If Deepseek trained off OpenAI, then it wasn't trained from scratch for "pennies on the dollar" and isn't the Sputnik-like technical breakthrough that we've been hearing so much about. That's the news here. Or rather, the potential news, since we don't know if it's true yet.
Google Deepmind's recent Gemini 2.0 Flash Thinking is also priced at the new Deepseek level. It's pretty good (unlike previous Gemini models).
What is definitely true is that there are already other providers offering DeepSeek R1 (e.g. on OpenRouter[1]) for $7/m-in and $7/m-out. Meanwhile OpenAI is charging $15/m-in and $60/m-out. So already you're seeing at least 5x cheaper inference with R1 vs O1 with a bunch of confounding factors. But it is hard to say anything truly concrete about efficiency OpenAI does not disclose the actual compute required to run inference for O1.
I didn't know that. Is this always the case?
So you can think of training as CI+TEST_ENV and inference as the cost of running your PROD deployments.
Generally in traditional IT infra PROD >> CI+TEST_ENV (10-100 to 1)

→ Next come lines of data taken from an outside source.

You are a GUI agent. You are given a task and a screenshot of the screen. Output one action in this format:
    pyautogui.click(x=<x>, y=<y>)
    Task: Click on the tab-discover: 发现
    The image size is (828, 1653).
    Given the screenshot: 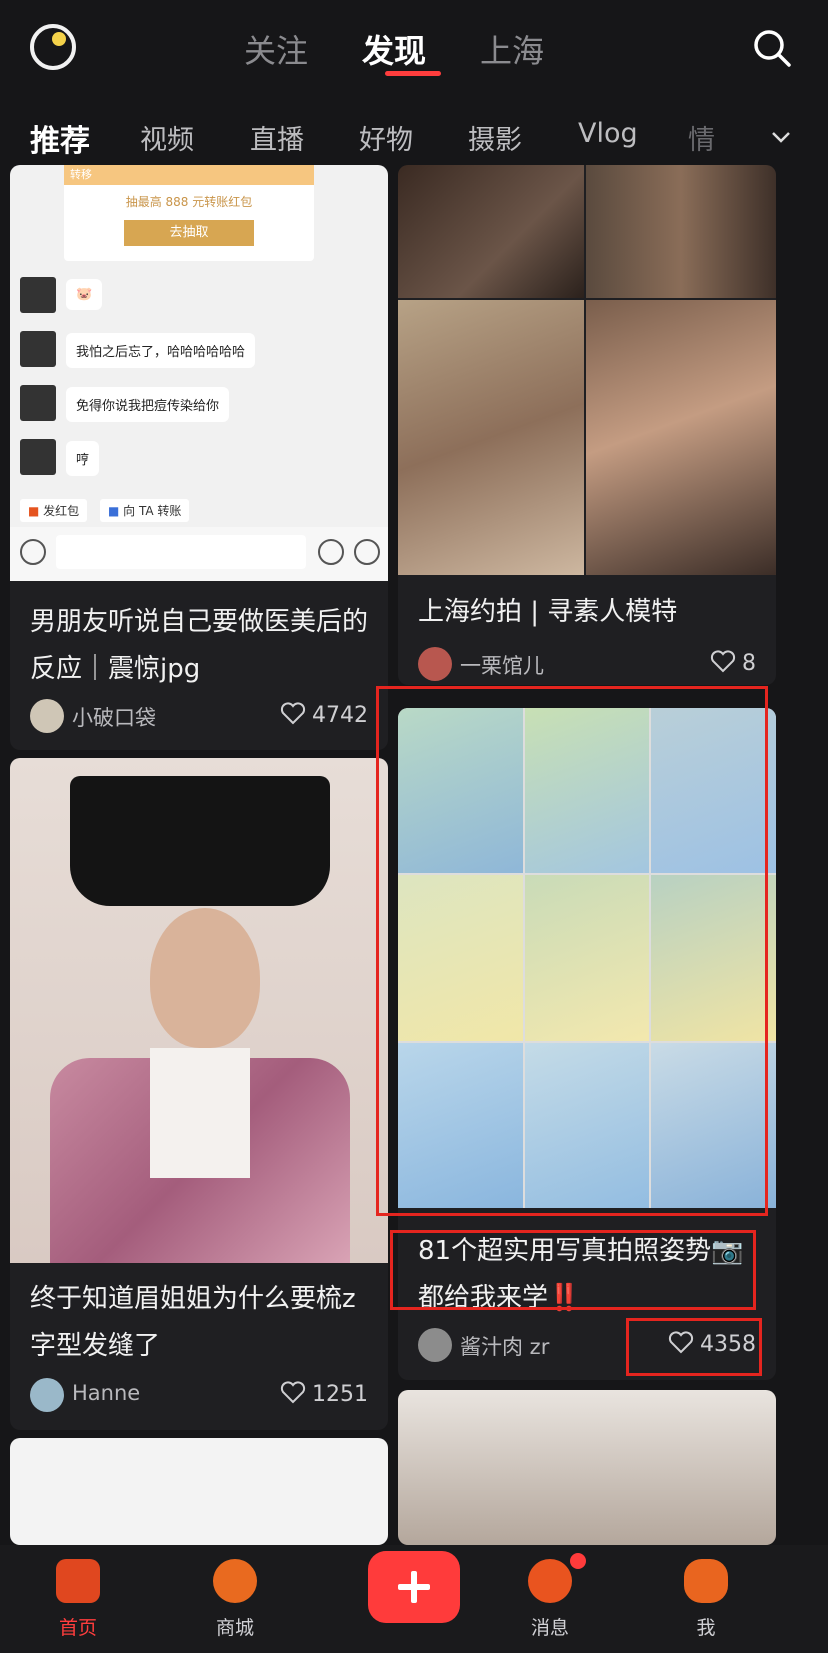 What is the action you would take?
    pyautogui.click(x=394, y=49)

The ratio might be quite different for LLM, but still any SUCCESSFUL model will have inference > training at some point in time.
Using data from another model won't save you any training time.
It's...not, and its repeatedly been proven in practice that this is an invalid generalization because it is missing necessary qualifications, and its funny that this myth keeps persisting.
It's probably a bad idea to use uncurated output from another AI to train a model if you are trying to make a better model rather than a distillation of the first model, and its definitely (and, ISTR, the actual research result from which the false generalization has developed) a bad idea to iteratively fine-tune a model on its own unfiltered output, but there has been lots of success using AI models to generate data which is curated and used to train other models, which can be much more efficient that trying to create new material without AI once you've gotten to the point where you've already hoovered up all the readily-accessible low hanging fruit of premade content relevant to your training goal.
This is immediately obvious if you look at it through a statistical learning lens and not the mysticism crystal ball that many view NN’s through.
Re: "generally a bad idea", I'd just highlight "generally" ;) Clearly it worked in this case!
I said generally because there are things like adversarial training that use a ruleset to help generate correct datasets that work well. Outside of techniques like that it's not just a rule of thumb, it's always true that training on the output of another model will result in a worse model.
https://www.scientificamerican.com/article/ai-generated-data...
Ah. So if I understand this... once the internet becomes completely overrun with AI-generated articles of no particular substance or importance, we should not bulk-scrape that internet again to train the subsequent generation of models.
I look forward to that day.
It proofs we _can_ optimize our training data.
Just like humans have been genetically stable for a long time, the quality & structure of information available to a child today vs that of 2000 years ago makes them more skilled at certain tasks. Math being a good example.
That is not true at all.
We have known how to solve this for at least 2 years now.
All the latest state of the art models depend heavily on training on synthetic data.
It's not apparently obvious to me that that is the case.
Ie. do you need a SOTA model to produce a new SOTA model?
And just because a model trains on some ChatGPT data, doesn't mean that that data is the majority. It's just another dataset.
If OpenAI trained on the intellectual property of others, maybe it wasn't the creativity breakthrough people claim?
Oppositely
If you say ChatGPT was trained on "whatever data was available", and you say Deepseek was trained "whatever data was available", then they sound pretty equivalent.
All the rough consensus language output of humanity is now roughly on the Internet. The various LLMs have roughly distilled that and the results are naturally going to be tighter and tighter. It's not surprising that companies are going to get better and better at solving the same problem. The situation of DeepSeek isn't so much that promises future achievements but that it shows that OpenAI's string of announcements are incremental progress that aren't going to be reaching the AGI that Altman now often harps on.